_AIM OF THE EXERCISE_.
Repeat exactly the line with "This screenshot has" and each line after it to the end of the data below; pictures stay out.

_EXTRACTED MATERIAL_.
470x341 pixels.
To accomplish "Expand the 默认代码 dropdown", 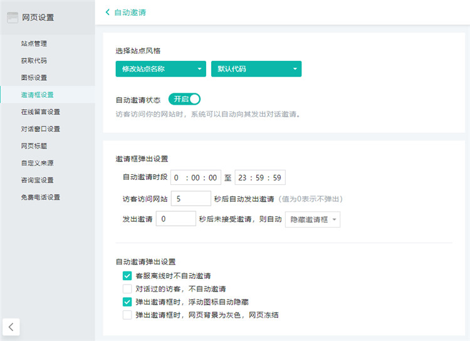I will tap(256, 69).
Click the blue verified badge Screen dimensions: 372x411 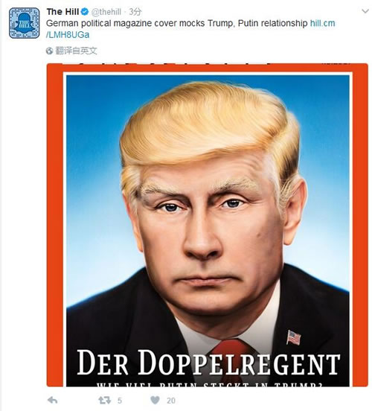85,11
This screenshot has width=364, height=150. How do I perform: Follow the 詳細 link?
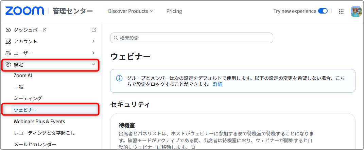click(218, 84)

_TASK RESULT_.
This screenshot has width=364, height=150. How do I perform: Follow the 詳細 link?
click(218, 84)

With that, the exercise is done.